Sadako creció alegremente en una casa de Miyajima, a 16 kilómetros de la ciudad, y sólo cuando fue a la escuela por primera vez empezó a sentir una confusa melancolía por aquella madre que no había conocido. Le preguntó a Shizue, su prima, qué había pasado la mañana de su nacimiento. "El cielo se derrumbó y volvió a levantarse", le contestaron. Sadako aprendió a leer, a coser y a pintar muñecas de yeso; parecía fuerte, aunque a veces un súbito mareo y una llamarada de fiebre la devoraban. Otro 6 de agosto, mientras festejaba sus 12 años, cayó desmayada. Murió a las dos semanas, de una leucemia fulminante, y la fotografía de su cara dormida, entre flores y muñecas de yeso, levantó en vilo a los escolares del Japón: todos los días, de las monedas que llevaban para su almuerzo, cada uno separaba un yen en memoria de Sadako. Fue con esos yenes que se alimentó su cuerpo de bronce, entre los cerezos del parque.

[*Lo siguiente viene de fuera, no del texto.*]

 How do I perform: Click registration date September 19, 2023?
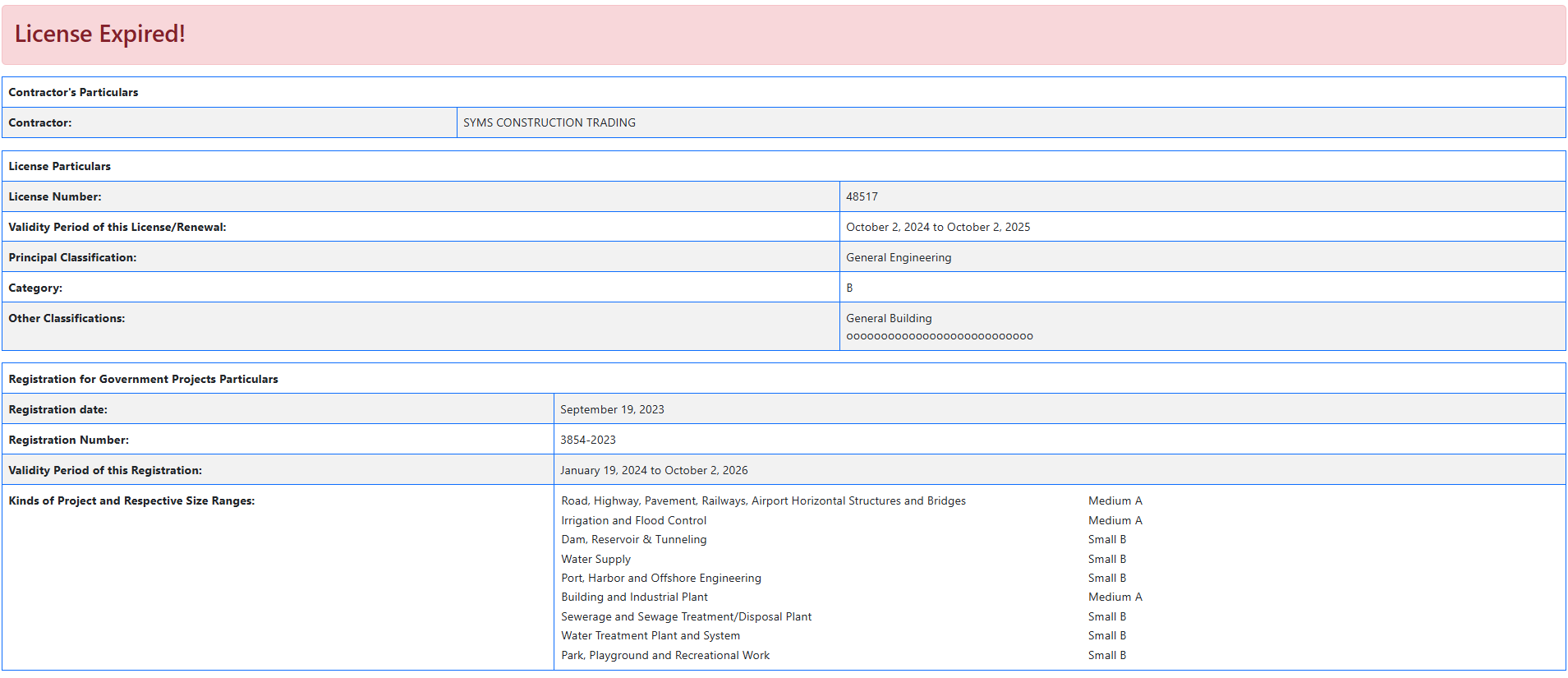click(612, 409)
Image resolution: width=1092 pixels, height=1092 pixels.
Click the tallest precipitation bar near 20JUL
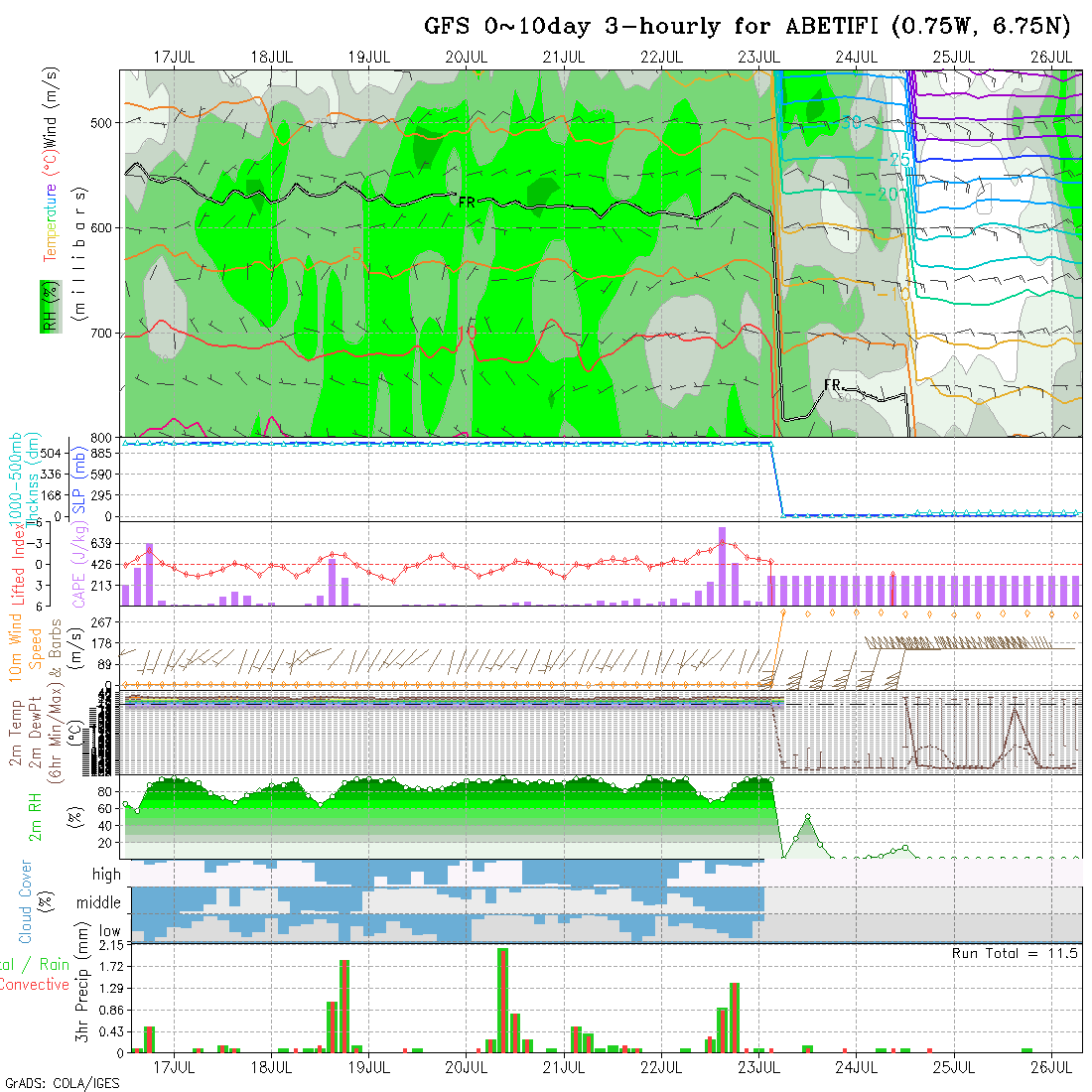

“Reposen aquí en paz, para que el error no se repita nunca”, dice una inscripción en la piedra del cenotafio. Pero ahora, ya casi nadie en Hiroshima quiere averiguar de quién fue el error y por qué lo cometieron. "Vi el avión desde Kaitachi 1, a las ocho y cuarto, y me pareció que se estaba estrellando contra el Sol —repitió tres veces Goro Tashima, un pescador, en el Parque de la Paz—. La bomba no sólo cayó sobre Hiroshima sino también sobre la conciencia de los Estados Unidos. Ellos y nosotros hemos salido perdiendo en esa guerra."

"Si Japón hubiese tenido la bomba, también la hubiera arrojado sobre su enemigo", imaginaron la señora Ooe y la señora Katsuda en el Hospital de Hiroshima. "Si la hubiésemos tenido...Pero no la tuvimos", dijo el señor Muta Suewo en el Hospital de Nagasaki. "Yo no quiero imaginar nada", protestó, en cambio, el señor Yukio Yoshioka, que tenía 15 años y estaba marchándose hacia el monte Hiji 2 cuando lo envolvió el resplandor atómico. "Sólo quiero quejarme de que la bomba mató a mi padre, y a mí me volvió inútil y estéril."